Tag Archives: orenda books

Bitter Flowers by Gunnar Staaleson – a review

I enjoy a good ‘ScandiNoir’ and have read and enjoyed a number of Gunnar Staaleson previous novels from his impressive back catalogue therefore I was lucky to get a place on the Orenda blog tour for his latest novel Bitter Flowers.

Bitter Flowers sees main character PI Varg Veum returning to work after a stint in rehab. His first job is offered to him by his physio Lisbeth. It should be a simple case of house sitting but on his arrival at the house he is met with a dead body in the swimming pool, and Lisbeth goes missing. As Varg starts to investigate he finds a tangled web of lies involving shocking environmental crimes, big business and protestors. It’s not long before there are links to the disappearance of a little girl eight years ago who was never found and Varg is thrown headlong into his most challenging case yet.

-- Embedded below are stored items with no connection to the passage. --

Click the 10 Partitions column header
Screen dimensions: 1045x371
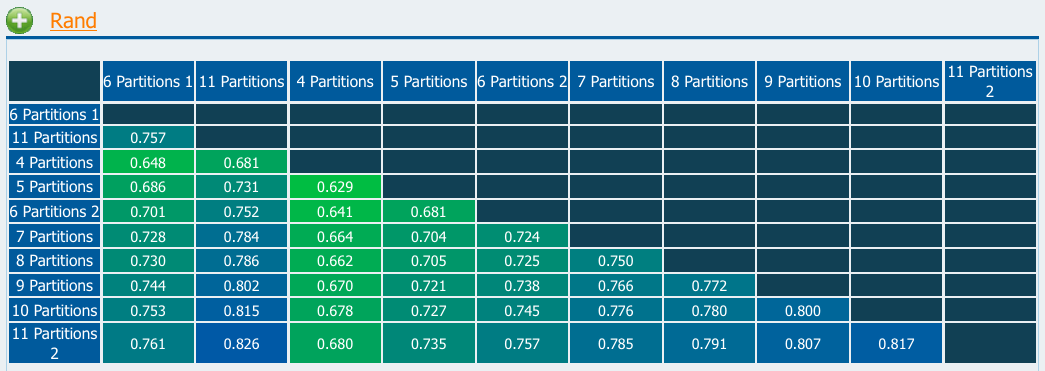(896, 81)
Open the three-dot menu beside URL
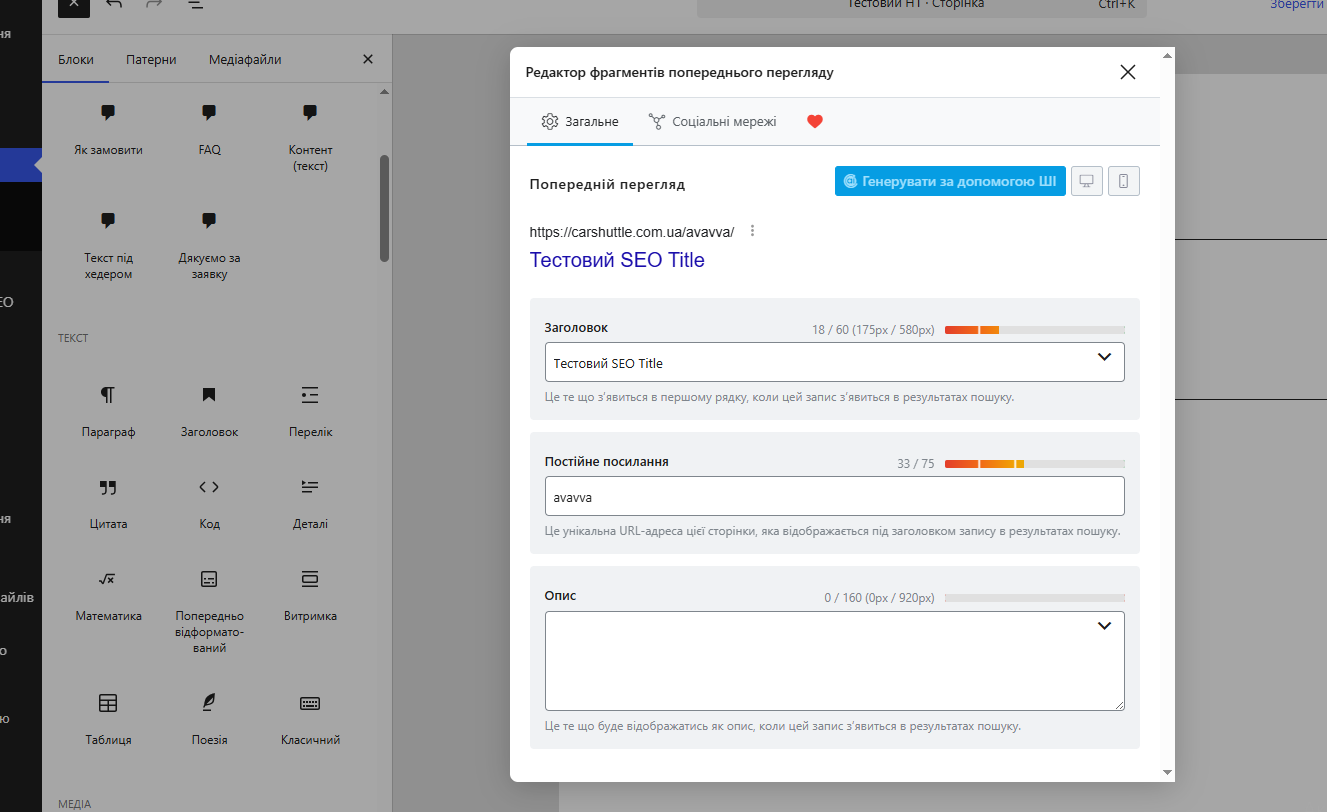 (752, 231)
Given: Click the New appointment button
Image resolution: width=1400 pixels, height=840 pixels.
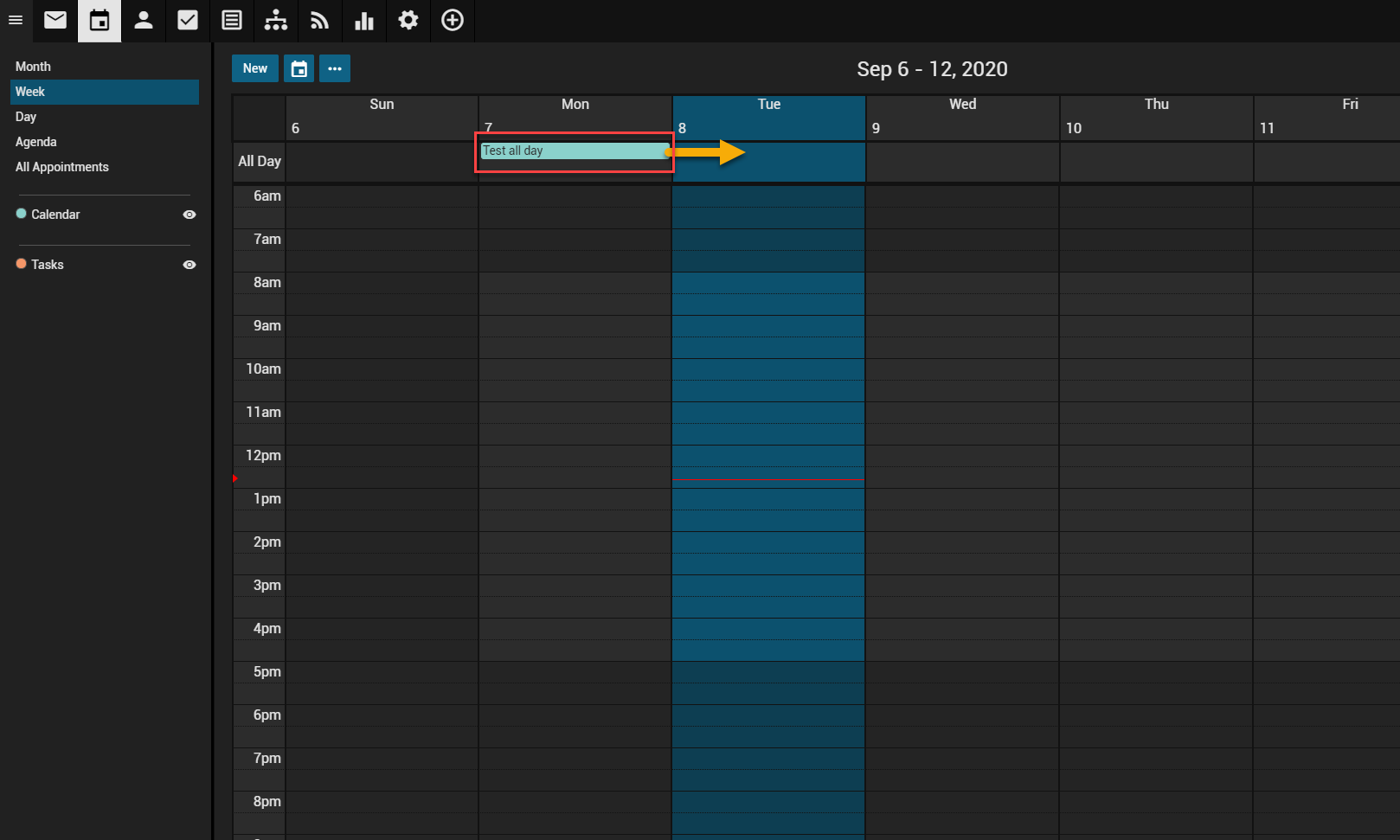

Bitter Flowers was another great novel from prolific Norwegian author Gunnar Staaleson that I really enjoyed. The story is just as twisty as you would expect from Gunnar with some great characters that you’ll both love and hate.

Although this is part of a series the books most definitely work as stand alone novels and I have not read them in any order (I believe this is the first time that Bitter Flowers has been translated into English) One of the things I like about these is that the life of Varg is not the central element of the book. The focus of the story is the mystery of the dead and missing, with just enough of Varg’s life to make him an interesting character but not take over.

This story was set in the early 80’s which I’ll admit to not really realising at first but as soon as I worked that out things started to click into place. I enjoy stories set in different cultures and the fact this was set over twenty years ago in Norway gave it an added dimension.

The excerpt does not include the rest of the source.